Re: Running the driver on a laptop but data is on the Spark server

2020-11-25 Thread Artemis User
Ah, I almost forgot that there is an even easier solution for your 
problem, namely to use the --files option in spark-submit. Usage as follows:


--files FILES   Comma-separated list of files to be placed in 
the working
  directory of each executor. File paths of 
these files
  in executors can be accessed via 
SparkFiles.get(fileName).


-- ND

On 11/25/20 9:51 PM, Artemis User wrote:


This is a typical file sharing problem in Spark.  Just setting up HDFS 
won't solve the problem unless you make your local machine as part of 
the cluster.  Spark server doesn't share files with your local machine 
without mounting drives to each other.  The best/easiest way to share 
the data between your local machine and the Spark server machine is to 
use NFS (as Spark manual suggests).  You can use a common NFS server 
and mount /opt/data drive on both local and the server machine, or run 
NFS on either machine and mount the /opt/data on the other. 
Regardless, you have to ensure that /opt/data on both local and server 
machine are pointing to the save physical drive.  Also don't forget to 
relax the read/write permissions for all on the drive or map the user 
ID on both machines.


Using Fuse may be an option on Mac, but NFS is the standard solution 
for this type of problem (Mac supports NFS as well).


-- ND

On 11/25/20 10:34 AM, Ryan Victory wrote:
A key part of what I'm trying to do involves NOT having to bring the 
data "through" the driver in order to get the cluster to work on it 
(which would involve a network hop from server to laptop and another 
from laptop to server). I'd rather have the data stay on the server 
and the driver stay on my laptop if possible, but I'm guessing the 
Spark APIs/topology wasn't designed that way.

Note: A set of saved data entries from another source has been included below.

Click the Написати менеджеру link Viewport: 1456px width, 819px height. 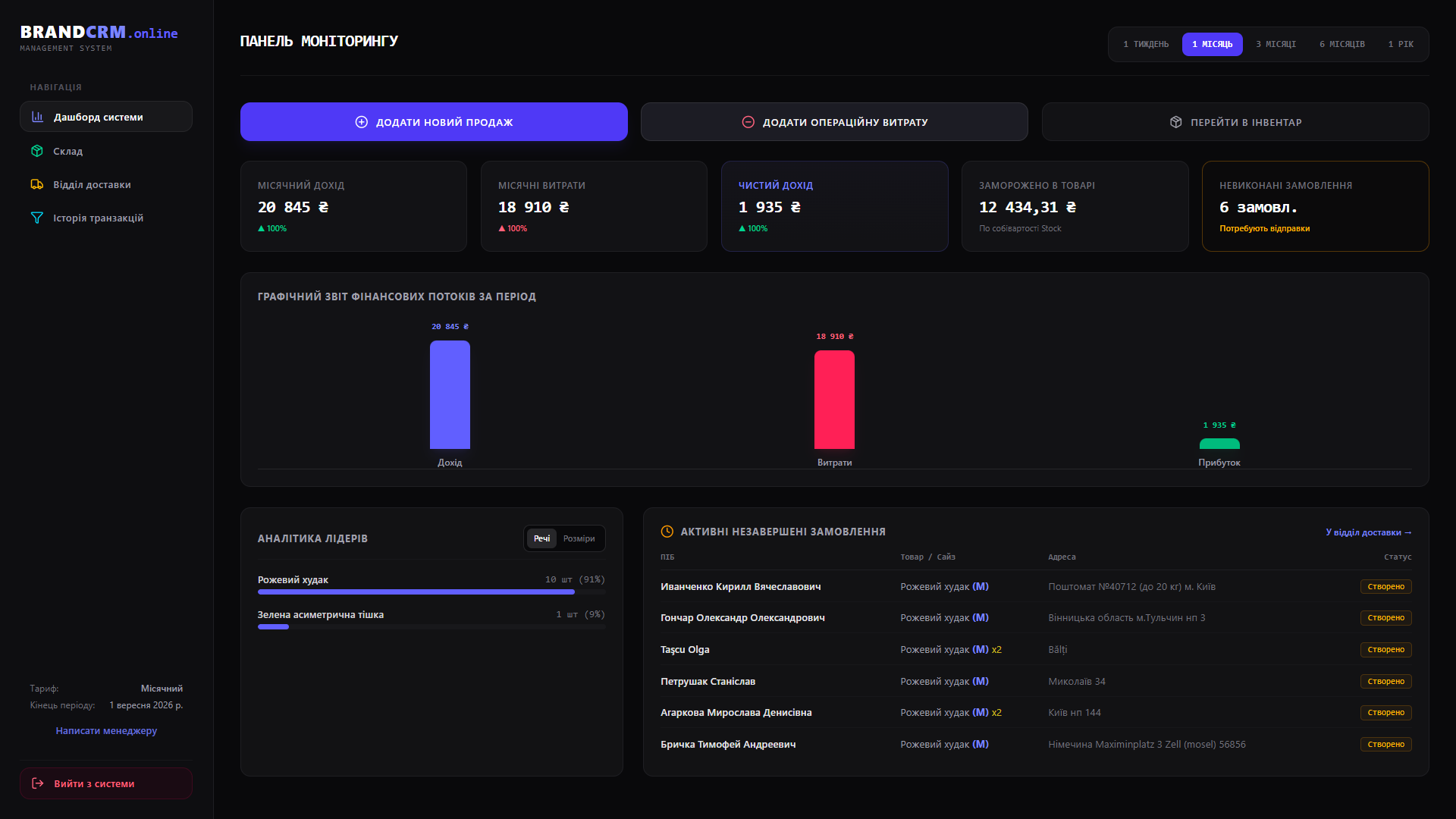(x=106, y=730)
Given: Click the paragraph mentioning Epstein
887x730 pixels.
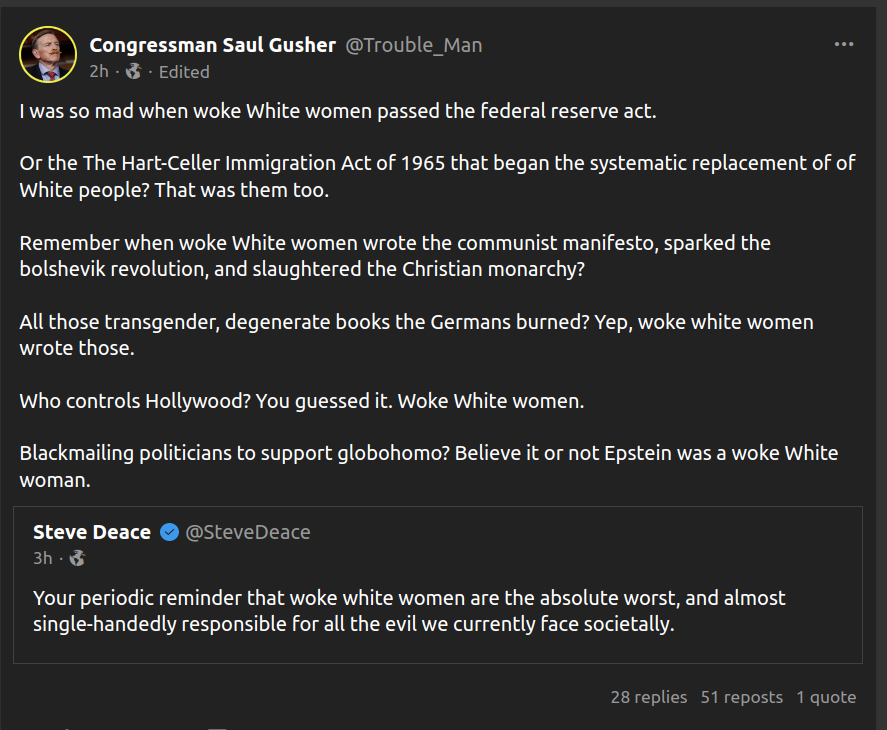Looking at the screenshot, I should coord(428,466).
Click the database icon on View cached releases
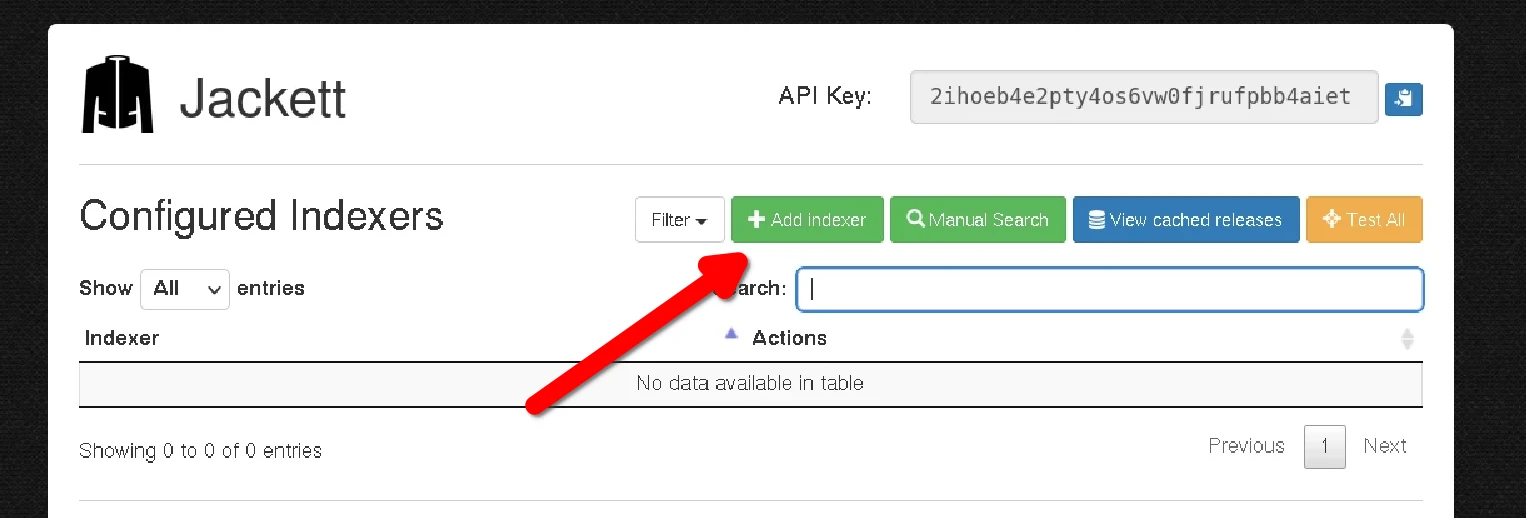This screenshot has height=518, width=1526. tap(1096, 220)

What I was hoping for was some way to be able to say val df = 
spark.sql("SELECT * FROM 
parquet.`*local://*/opt/data/transactions.parquet`") or similar to 
convince Spark to not move the data. I'd imagine if I used HDFS, data 
locality would kick in anyways to prevent the network shuffles 
between the driver and the cluster, but even then I wonder (based on 
what you guys are saying) if I'm wrong.


Perhaps I'll just have to modify the workflow to move the JAR to the 
server and execute it from there. This isn't ideal but it's better 
than nothing.


-Ryan

On Wed, Nov 25, 2020 at 9:13 AM Chris Coutinho 
mailto:chrisbcouti...@gmail.com>> wrote:


I'm also curious if this is possible, so while I can't offer a
solution maybe you could try the following.

The driver and executor nodes need to have access to the same
(distributed) file system, so you could try to mount the file
system to your laptop, locally, and then try to submit jobs
and/or use the spark-shell while connected to the same system.

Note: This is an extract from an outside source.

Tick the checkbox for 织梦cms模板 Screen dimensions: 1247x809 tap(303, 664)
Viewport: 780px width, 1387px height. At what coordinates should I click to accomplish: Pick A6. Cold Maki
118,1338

A quick google search led me to find this article where someone
shows how to mount an HDFS locally. It appears that Cloudera
supports some kind of FUSE-based library, which may be useful for
your use-case.

https://idata.co.il/2018/10/how-to-connect-hdfs-to-local-filesystem/


On Wed, 2020-11-25 at 08:51 -0600, Ryan Victory wrote:

Hello!

I have been tearing my hair out trying to solve this problem.
Here is my setup:

1. I have Spark running on a server in standalone mode with data
on the filesystem of the server itself (/opt/data/).
2. I have an instance of a Hive Metastore server running (backed
by MariaDB) on the same server
3. I have a laptop where I am developing my spark jobs (Scala)

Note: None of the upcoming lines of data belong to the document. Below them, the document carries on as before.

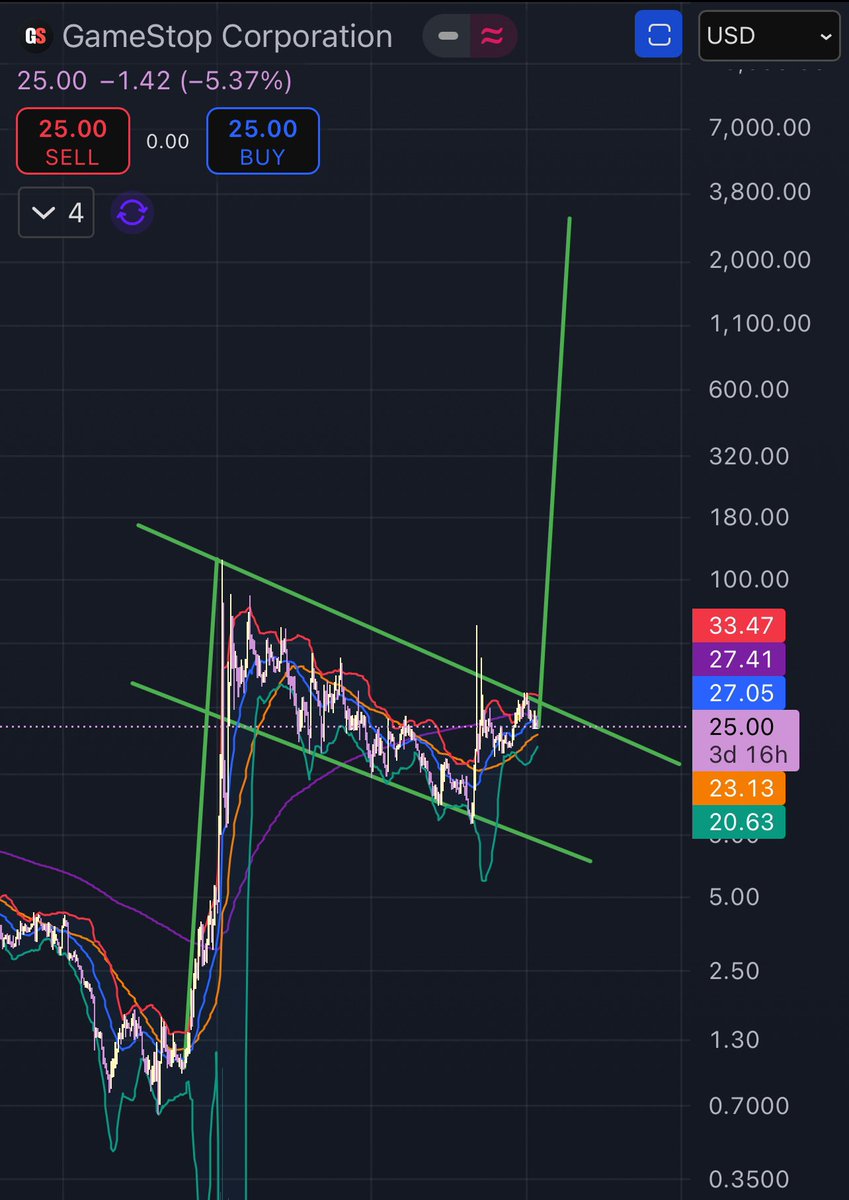
Task: Click the purple circular refresh icon
Action: pyautogui.click(x=132, y=213)
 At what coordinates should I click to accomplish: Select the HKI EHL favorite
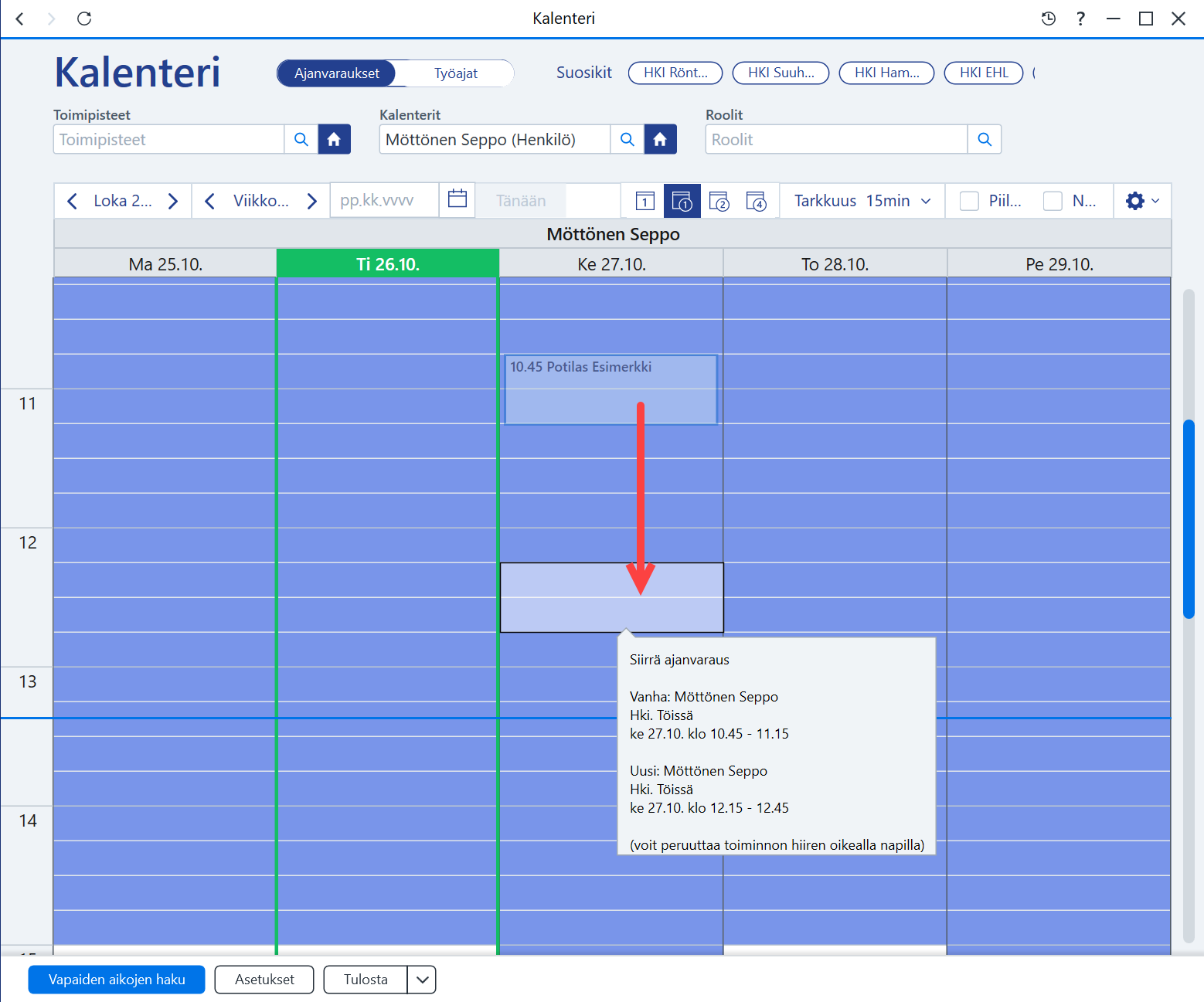[x=984, y=73]
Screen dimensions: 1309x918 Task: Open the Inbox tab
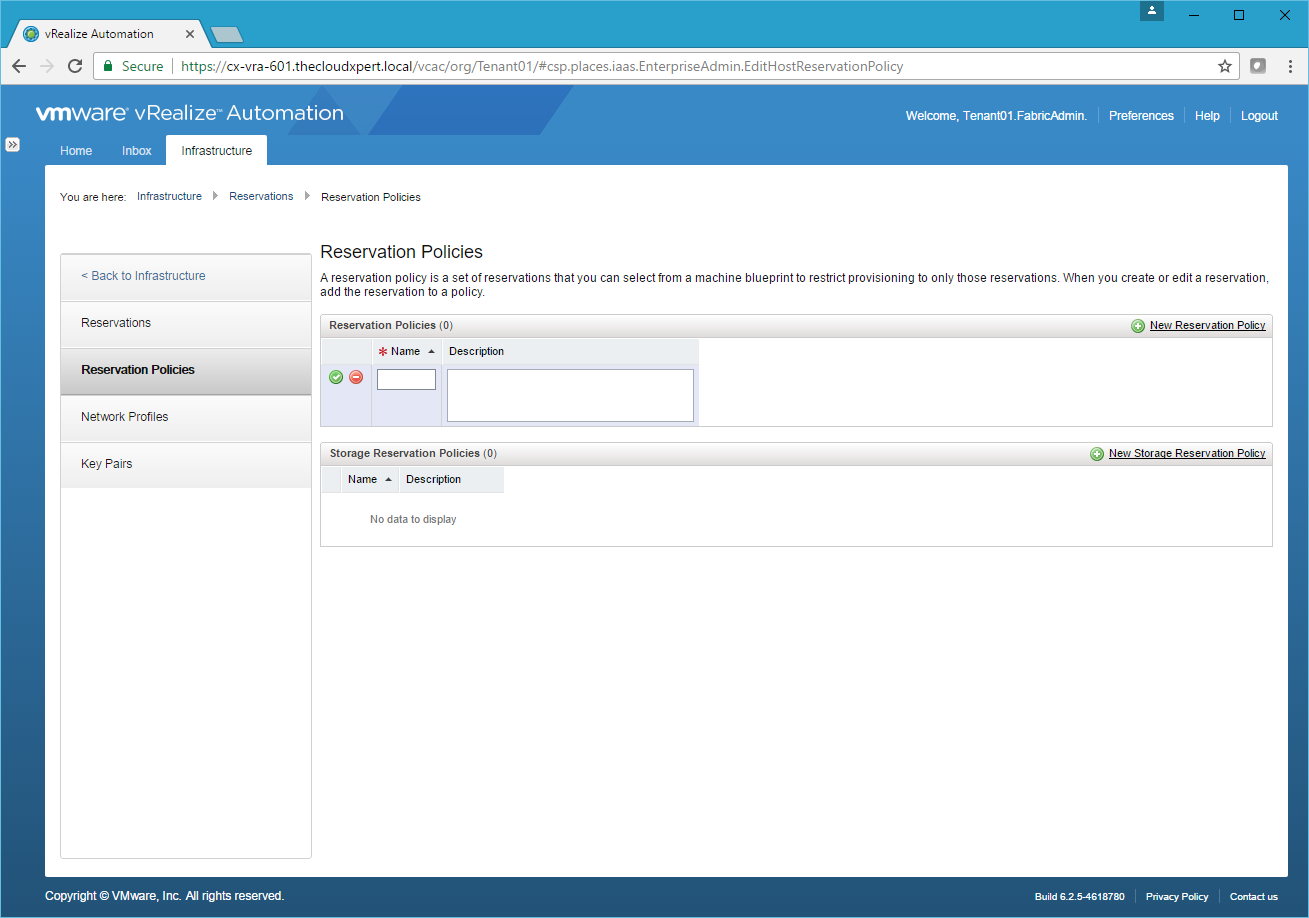coord(137,151)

I have configured Spark to use the metastore and set the
warehouse directory to be in /opt/data/warehouse/. What I am
trying to accomplish are a couple of things:

1. I am trying to submit Spark jobs (via JARs) using
spark-submit, but have the driver run on my local machine (my
laptop). I want the jobs to use the data ON THE SERVER and not
try to reference it from my local machine. If I do something
like this:

val df = spark.sql("SELECT * FROM
parquet.`/opt/data/transactions.parquet`")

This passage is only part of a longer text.